*** Data

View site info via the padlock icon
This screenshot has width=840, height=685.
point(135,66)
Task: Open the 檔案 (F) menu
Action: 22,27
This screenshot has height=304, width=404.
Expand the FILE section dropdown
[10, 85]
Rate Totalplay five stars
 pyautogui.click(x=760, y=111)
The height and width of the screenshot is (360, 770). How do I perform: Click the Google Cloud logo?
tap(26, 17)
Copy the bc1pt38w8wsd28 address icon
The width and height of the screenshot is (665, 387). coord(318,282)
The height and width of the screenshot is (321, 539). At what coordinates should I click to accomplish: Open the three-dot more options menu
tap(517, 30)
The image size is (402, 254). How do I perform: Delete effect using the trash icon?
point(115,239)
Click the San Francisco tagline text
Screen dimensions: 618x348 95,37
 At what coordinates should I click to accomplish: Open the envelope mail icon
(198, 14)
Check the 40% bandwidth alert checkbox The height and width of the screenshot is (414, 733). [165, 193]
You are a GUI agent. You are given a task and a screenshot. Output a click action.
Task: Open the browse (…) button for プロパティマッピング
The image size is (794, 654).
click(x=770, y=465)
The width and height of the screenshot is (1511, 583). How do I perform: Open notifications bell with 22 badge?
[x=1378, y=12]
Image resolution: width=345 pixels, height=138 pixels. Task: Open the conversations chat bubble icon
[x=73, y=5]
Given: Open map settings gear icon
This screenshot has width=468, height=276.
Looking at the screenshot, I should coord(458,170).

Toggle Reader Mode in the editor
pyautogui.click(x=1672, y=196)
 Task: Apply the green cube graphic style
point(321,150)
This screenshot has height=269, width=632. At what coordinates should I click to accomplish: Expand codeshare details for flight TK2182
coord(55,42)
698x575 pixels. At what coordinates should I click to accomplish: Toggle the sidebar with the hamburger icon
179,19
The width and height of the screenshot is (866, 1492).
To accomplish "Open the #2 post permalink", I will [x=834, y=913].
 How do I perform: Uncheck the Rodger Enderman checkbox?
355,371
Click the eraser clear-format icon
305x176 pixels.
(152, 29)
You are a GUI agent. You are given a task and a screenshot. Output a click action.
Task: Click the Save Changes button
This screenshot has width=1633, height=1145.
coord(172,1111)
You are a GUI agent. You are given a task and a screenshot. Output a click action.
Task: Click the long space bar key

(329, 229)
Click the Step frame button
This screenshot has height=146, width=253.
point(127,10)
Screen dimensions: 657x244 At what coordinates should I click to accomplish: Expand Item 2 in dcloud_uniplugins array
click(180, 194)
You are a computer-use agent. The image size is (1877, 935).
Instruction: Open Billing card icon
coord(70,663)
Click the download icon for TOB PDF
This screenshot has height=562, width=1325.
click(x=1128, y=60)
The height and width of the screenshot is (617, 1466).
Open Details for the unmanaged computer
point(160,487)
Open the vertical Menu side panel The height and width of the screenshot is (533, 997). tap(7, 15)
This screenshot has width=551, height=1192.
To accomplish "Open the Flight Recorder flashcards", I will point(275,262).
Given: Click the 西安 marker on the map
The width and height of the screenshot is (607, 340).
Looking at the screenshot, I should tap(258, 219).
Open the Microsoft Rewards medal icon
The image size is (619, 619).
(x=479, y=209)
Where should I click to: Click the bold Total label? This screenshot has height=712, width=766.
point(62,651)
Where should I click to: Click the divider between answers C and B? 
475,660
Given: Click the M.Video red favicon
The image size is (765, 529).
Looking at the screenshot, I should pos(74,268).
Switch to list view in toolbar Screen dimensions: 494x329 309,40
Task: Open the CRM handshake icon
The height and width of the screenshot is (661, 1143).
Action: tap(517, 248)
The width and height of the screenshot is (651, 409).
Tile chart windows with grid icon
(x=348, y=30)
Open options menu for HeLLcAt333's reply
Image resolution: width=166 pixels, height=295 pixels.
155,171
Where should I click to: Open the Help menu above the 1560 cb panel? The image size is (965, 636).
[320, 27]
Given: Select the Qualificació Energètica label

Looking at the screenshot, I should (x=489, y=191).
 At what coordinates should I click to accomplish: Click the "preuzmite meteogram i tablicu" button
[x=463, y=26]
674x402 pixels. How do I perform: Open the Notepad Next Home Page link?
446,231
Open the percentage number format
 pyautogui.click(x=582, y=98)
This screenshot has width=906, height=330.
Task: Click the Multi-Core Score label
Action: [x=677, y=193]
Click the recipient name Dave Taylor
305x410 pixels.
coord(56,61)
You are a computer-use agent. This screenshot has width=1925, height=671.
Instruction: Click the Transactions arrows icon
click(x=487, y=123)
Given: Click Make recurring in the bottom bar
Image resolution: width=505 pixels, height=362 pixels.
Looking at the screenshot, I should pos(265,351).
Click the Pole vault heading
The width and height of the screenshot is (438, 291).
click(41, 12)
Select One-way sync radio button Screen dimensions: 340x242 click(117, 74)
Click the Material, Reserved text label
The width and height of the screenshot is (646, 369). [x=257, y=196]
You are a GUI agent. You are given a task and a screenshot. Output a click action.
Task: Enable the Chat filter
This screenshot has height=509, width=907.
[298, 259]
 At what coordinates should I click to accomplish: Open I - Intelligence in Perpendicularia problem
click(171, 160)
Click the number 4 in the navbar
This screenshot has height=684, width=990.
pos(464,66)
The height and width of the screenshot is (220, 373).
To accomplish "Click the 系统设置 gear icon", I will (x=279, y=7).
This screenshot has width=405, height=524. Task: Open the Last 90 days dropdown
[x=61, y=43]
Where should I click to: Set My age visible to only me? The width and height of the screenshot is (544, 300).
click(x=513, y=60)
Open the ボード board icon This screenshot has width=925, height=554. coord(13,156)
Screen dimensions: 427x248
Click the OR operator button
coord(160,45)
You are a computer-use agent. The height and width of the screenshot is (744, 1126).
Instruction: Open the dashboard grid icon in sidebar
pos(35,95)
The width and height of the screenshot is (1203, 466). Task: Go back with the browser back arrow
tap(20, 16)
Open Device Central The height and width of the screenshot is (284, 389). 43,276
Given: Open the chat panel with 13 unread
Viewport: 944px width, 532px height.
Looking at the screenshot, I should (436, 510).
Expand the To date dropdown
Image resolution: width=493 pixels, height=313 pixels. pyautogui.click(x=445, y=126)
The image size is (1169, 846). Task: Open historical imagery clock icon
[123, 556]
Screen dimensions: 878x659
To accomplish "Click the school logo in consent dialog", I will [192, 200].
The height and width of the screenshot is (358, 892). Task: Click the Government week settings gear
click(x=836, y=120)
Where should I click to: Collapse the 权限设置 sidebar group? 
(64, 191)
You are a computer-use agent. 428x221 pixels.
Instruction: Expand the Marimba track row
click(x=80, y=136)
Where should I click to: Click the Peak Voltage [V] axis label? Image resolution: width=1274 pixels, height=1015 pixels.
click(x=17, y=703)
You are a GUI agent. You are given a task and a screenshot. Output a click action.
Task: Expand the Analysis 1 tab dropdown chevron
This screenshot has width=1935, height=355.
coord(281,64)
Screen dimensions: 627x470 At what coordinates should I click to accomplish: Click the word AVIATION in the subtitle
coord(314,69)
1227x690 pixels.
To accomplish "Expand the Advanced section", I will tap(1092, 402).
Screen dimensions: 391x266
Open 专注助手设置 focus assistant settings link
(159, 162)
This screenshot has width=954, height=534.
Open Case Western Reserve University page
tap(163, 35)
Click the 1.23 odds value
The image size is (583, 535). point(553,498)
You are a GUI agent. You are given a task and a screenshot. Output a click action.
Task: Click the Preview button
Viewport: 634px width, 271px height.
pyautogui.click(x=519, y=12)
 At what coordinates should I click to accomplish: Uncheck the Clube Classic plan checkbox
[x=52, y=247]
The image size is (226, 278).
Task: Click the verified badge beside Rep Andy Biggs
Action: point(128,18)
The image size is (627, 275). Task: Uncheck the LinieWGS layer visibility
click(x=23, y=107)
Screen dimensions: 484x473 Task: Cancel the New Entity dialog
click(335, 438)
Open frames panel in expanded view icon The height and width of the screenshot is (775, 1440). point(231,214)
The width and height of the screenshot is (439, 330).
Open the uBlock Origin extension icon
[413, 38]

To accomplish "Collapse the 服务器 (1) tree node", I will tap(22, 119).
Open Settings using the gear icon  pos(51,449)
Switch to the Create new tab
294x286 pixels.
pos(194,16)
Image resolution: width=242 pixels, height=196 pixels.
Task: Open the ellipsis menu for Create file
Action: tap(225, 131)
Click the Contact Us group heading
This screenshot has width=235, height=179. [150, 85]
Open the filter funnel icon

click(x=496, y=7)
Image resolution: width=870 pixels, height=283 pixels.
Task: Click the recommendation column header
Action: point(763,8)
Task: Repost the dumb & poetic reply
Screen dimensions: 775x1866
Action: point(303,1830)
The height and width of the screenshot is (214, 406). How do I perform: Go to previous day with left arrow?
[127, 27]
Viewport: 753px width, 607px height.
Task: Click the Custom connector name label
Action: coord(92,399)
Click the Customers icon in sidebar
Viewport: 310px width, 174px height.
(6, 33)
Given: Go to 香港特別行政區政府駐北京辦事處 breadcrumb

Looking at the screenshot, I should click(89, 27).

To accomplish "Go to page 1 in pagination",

******

- [What you should do]: Using the entries above, give back exactly the line containing "Toggle Reader Mode in the editor", the line containing "Task: Click the Save Changes button", and every line between them, and nothing else.

- [Your solution]:
Toggle Reader Mode in the editor
pyautogui.click(x=1672, y=196)
 Task: Apply the green cube graphic style
point(321,150)
This screenshot has height=269, width=632. At what coordinates should I click to accomplish: Expand codeshare details for flight TK2182
coord(55,42)
698x575 pixels. At what coordinates should I click to accomplish: Toggle the sidebar with the hamburger icon
179,19
The width and height of the screenshot is (866, 1492).
To accomplish "Open the #2 post permalink", I will [x=834, y=913].
 How do I perform: Uncheck the Rodger Enderman checkbox?
355,371
Click the eraser clear-format icon
305x176 pixels.
(152, 29)
You are a GUI agent. You are given a task and a screenshot. Output a click action.
Task: Click the Save Changes button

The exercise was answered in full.